„Der Schmerz hat viele Gesichter “
Robert Bosch spricht über die Begleitung von Schwerstkranken und Sterbenden.
Herr Bosch, welche Erfahrungen haben Sie in der Sterbebegleitung gemacht?
Robert Bosch: Ruft mich der Tod, oder rufe ich den Tod: Es gibt nach meiner Erfahrung zwei wesentliche Ausrichtungen am Lebensende eines Menschen. Erwartet jemand eigentlich das Leben und eben (nicht nur) das Sterben, so geht es darum, dieses Leben noch voll und lebenswert zu gestalten. Solange wir diesen Menschen begleiten, lebt er — und sterben wird er erst ganz am Schluss. Ersehnt jemand hingegen das Ende allen Leids und den Tod, geht es um ein gemeinsames Aushalten seines Schicksals.
Sterben ist ein Prozess, der sich oft über Tage, manchmal auch über Wochen hinzieht. Kann man wirklich lernen, damit umzugehen?
Bosch: Es gibt kein standardisiertes Sterben. Der Sterbeprozess ist individuell gefärbt und braucht ein vertrauensvolles und geborgenes Umfeld. Bei der Begleitung von schwerkranken und sterbenden Menschen hilft ein hohes Maß an Selbstreflexion zwischen Tun und Lassen. Wir benötigen eine gemeinsam suchende Haltung.
Dass es nichts mehr zu tun gibt und man den Lauf der Dinge akzeptieren muss, ist eine Erfahrung, die einem inmitten eines Sterbeprozesses aufgezwungen wird. Kann die Akzeptanz des Unvermeidlichen dennoch gelingen?

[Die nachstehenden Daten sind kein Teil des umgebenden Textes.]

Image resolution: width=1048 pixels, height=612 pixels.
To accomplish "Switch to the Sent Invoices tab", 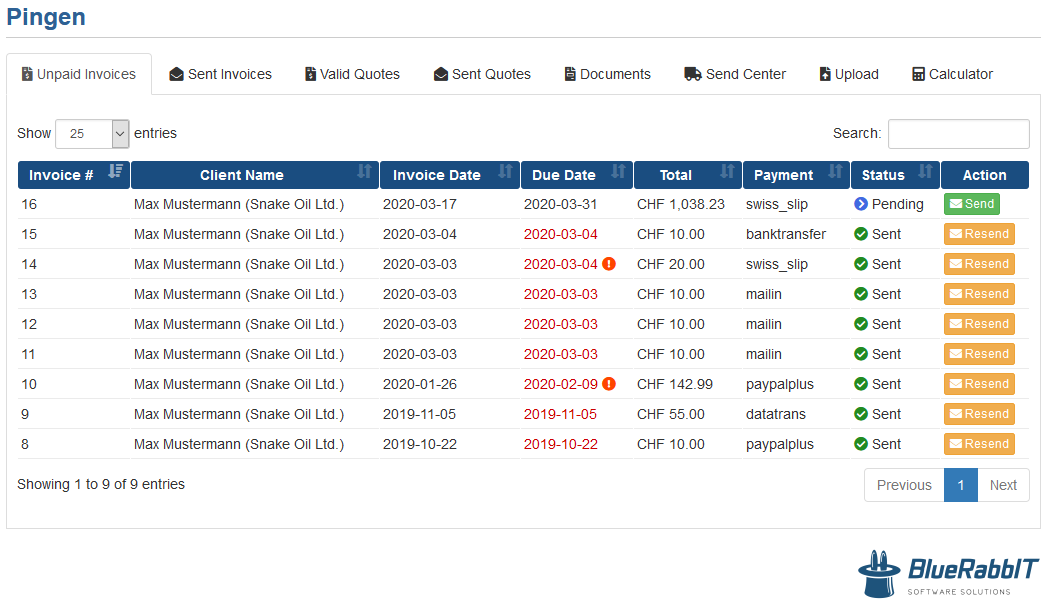I will pos(220,73).
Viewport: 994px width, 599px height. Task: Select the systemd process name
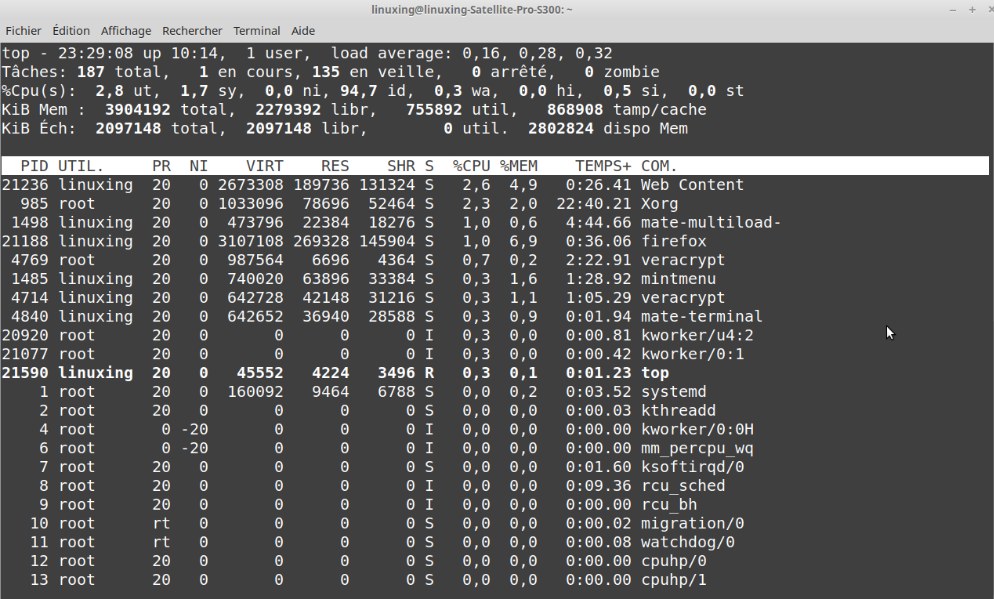click(673, 392)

Bosch: Auch wenn es den Anschein hat, als könne man für Sterbende nichts mehr tun, so kann doch noch viel gemacht werden. Man braucht allerdings andere Zugangswege, die sich überwiegend in der sozialen und spirituellen Dimension befinden. Die Akzeptanz liegt wesentlich im Erleben von Heil(sein) im Unheil.

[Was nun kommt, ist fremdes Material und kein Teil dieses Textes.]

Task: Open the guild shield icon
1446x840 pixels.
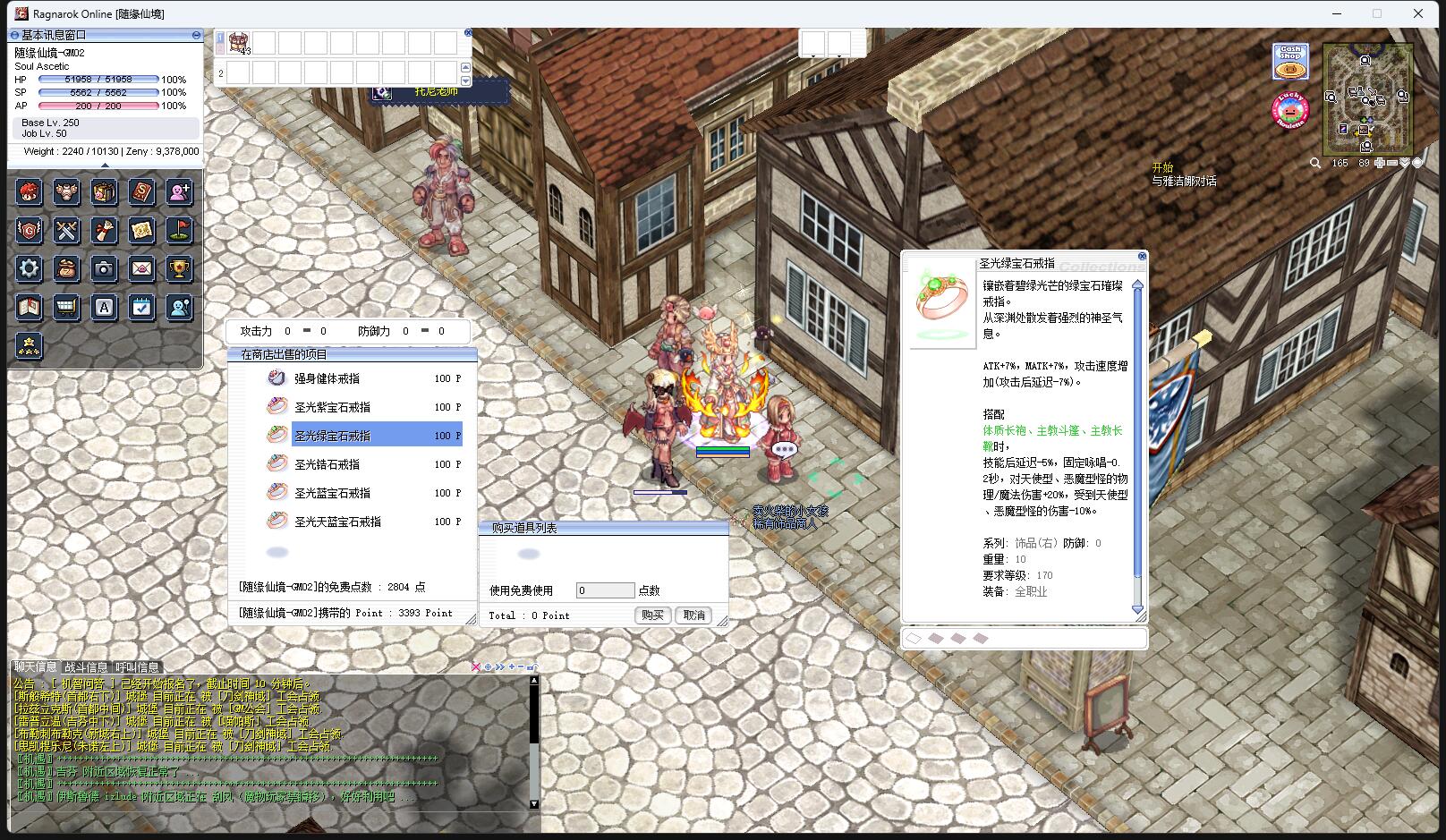Action: pos(29,231)
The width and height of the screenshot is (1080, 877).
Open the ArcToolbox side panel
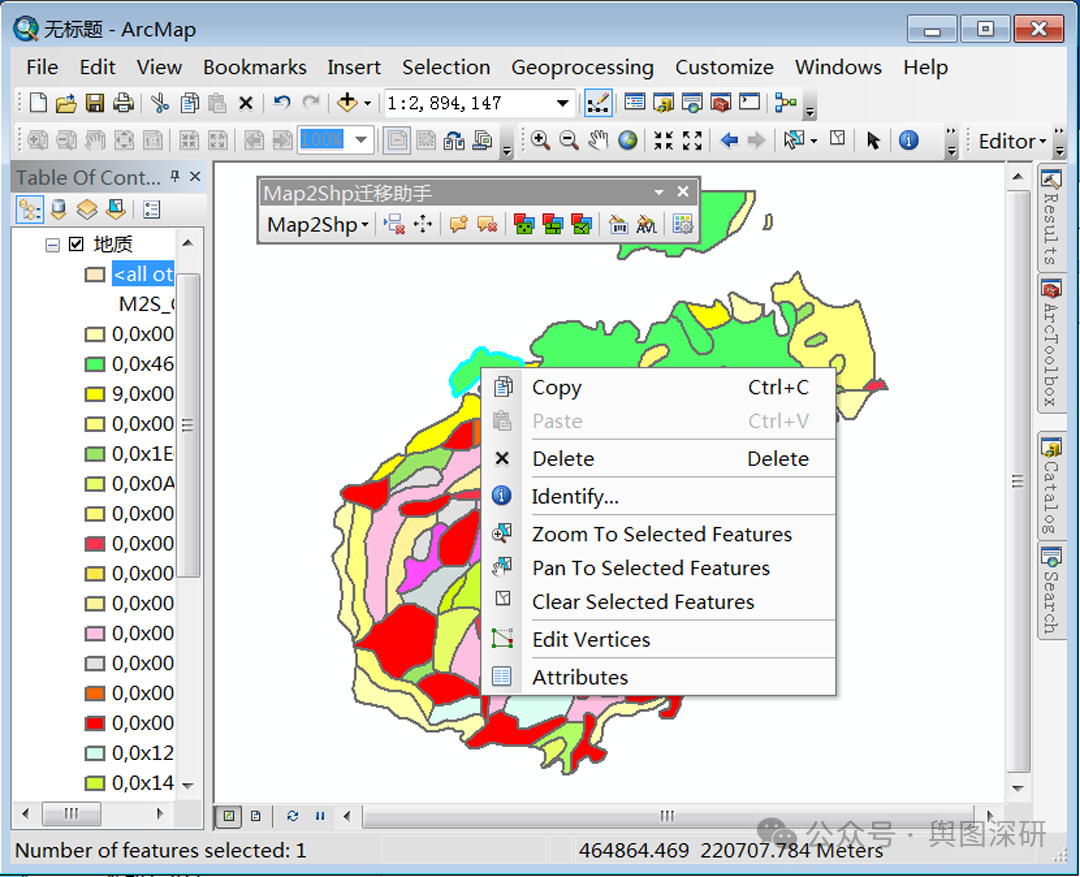1050,344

Nicht jeder traut sich die Pflege und die Versorgung eines Sterbenden zu und wird dann zerrissen inmitten von Überforderungsängsten und dem Bemühen, dem Sterbenden unbedingt seinen letzten Wunsch erfüllen zu wollen. Was ist zu tun?
Bosch: Vielen Menschen ist das Sterben unheimlich. Sie sind unsicher und leben mit vielen inneren Fragen. Bei schwerst kranken Menschen hingegen stellt das mit Schmerz und anderen Beschwerden häufig verbundene Gefühl von Kontrollverlust eine maximale Überforderung dar. Um letzte Wünsche erfüllen zu können, muss Sorge für eine „Entschleunigung“ durch Entlastung der Beteiligten gewährleistet sein. Das kann die Palliativversorgung leisten.
Und wenn man es trotz aller Mühen nicht schafft oder es seelisch nicht verkraftet, den Sterbenden zuhause zu begleiten. Darf man das sagen?
Bosch: Ja, bitte! Viele Angehörige haben Schuldgefühle, wenn sie über ihre Grenzen „des Versprochenen“ kommen. Schuld und Scham sind allerdings keine guten Wegbegleiter. Es gibt auch nicht wenige Betroffene, die nur darauf warten, bis die Entscheidung durch ein klar gesprochenes Wort enttabuisiert ist. Vor der Aufnahme in ein Hospiz sollte man allerdings die Möglichkeiten einer ambulanten Palliativversorgung ausloten.
Sterbebegleitung heißt auch Abschiednehmen und Trauern um den Verlust, der einem bevorsteht. Sollte man dennoch am Sterbebett immer tapfer bleiben, um den Sterbenden nicht mit dem eigenen Schmerz zu belasten?
Bosch: Der Schmerz hat viele Gesichter, Abschiedsschmerz ist ganz natürlich. Auch wenn Sie versuchen tapfer zu bleiben — auf der emotionalen Ebene wird es Ihnen nicht gelingen. Das wiederum sorgt umso mehr für Verwirrung für den sterbenden Menschen. Eine gemeinsam geteilte Gemütsbewegung ist meiner Meinung nach ehrlicher als ein Vakuum an tabuisierten Gefühlen.